I have similar problems with large airplanes. They look like massive metal machines, how could they possibly fly through the insubstantial air? But really, they are not very dense, even compared to a balsa wood, rubber band-propelled, toy plane, if you calculate the volume vs mass. Imagine how thin that aluminum skin would be, and all those spars and struts, if a 747 was only 14" long. Off the top of my head, I'm guessing it can't be more than an order of magnitude denser, and it's using one of the most energy dense sources of power we have, oxidising refined fossil fuel, compared to the inefficient storage of energy in the slight deformation of polymer molecular bonds.
cb361 said @ 3:07pm GMT on 20th Jun
I wondered about posting this, except for the Unwritten Rule that we don't Post Cracked articles...
Morris Forgot his Password said @ 3:12pm GMT on 20th Jun
I have never read that unwritten rule...
cb361 said @ 3:19pm GMT on 20th Jun
You missed the invisible memo?
arrowhen said @ 3:32pm GMT on 20th Jun
If it WAS written it would be in the form of a list.
HP Lovekraftwerk said @ 5:09pm GMT on 20th Jun
I was heartened to see the first dozen or so comments weren't from the usual batch of crazies spouting how this was another example of the conspiracy in action.
cb361 said @ 9:06pm GMT on 20th Jun
They all failed to understand the conspiracy mindset though.

The fact that government is a shambles that can't even keep a Presidential blowjob secret is meaningless. That's what the illuminati wants you to think. The "government" are just a puppet show, put on to hide the true rulers of the world.

There is absolutely no piece of evidence that you can't turn into part of the conspriacy if you try hard enough.

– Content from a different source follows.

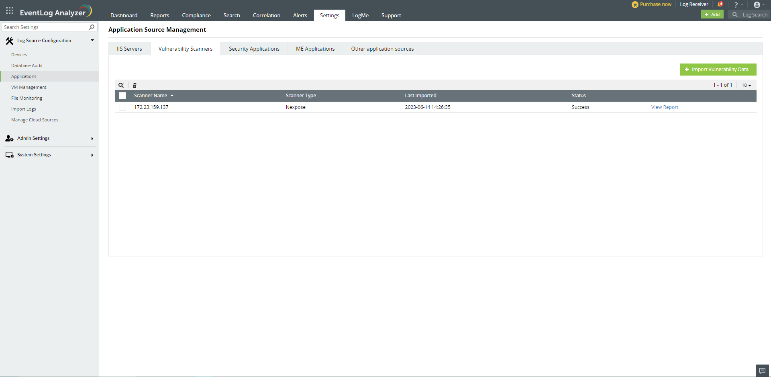Delete selected scanners using the trash icon
The image size is (771, 377).
point(135,85)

HP Lovekraftwerk said @ 9:11pm GMT on 20th Jun
Oh, I know. Anything a conspiracy theorist can't refute as false is just a part of the conspiracy and then they're demanding that people skeptical of their assertions prove a slew of negatives. It's "the God of the Gap" on steroids, where anything that's possibly unknown = conspiracy, until it's not unknown, in which case it was planted there by the conspiracy itself.

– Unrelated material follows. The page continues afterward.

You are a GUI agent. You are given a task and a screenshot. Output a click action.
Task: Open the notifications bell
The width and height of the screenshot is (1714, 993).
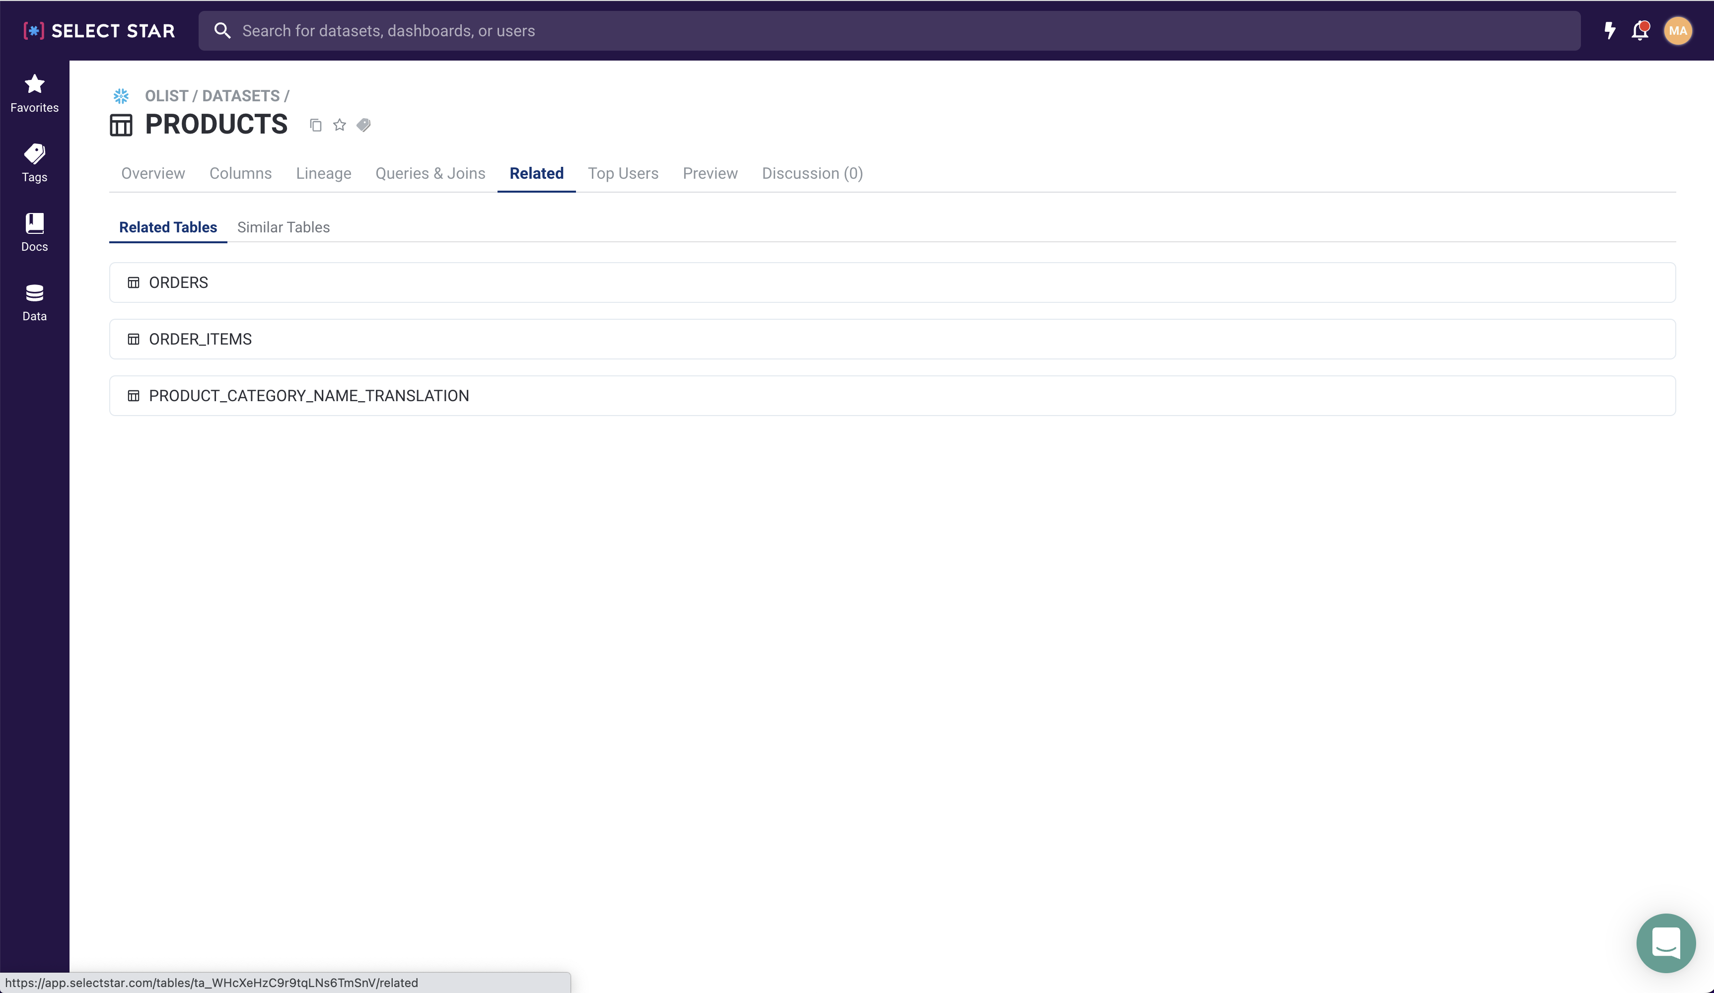click(x=1640, y=31)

Conspiracy theorists really should have a flag with an odorous on it, or perhaps a flat Earth atop a stack of turtles vanishing into infinity with "It's Turtles All The Way Down" as its slogan.
arrowhen said @ 11:14pm GMT on 20th Jun
The Illuminati already put an infinite stack of turtles on the back of a dollar bill, you just can't see it because it's behind the pyramid.
midden said @ 12:11am GMT on 21st Jun
If humans were actually good enough at controlling our behavior as individuals to pull of some of these conspiracies, most of our problems would have been solved aeons ago. Unless the Illuminati really are Reptilians, then all bets are off.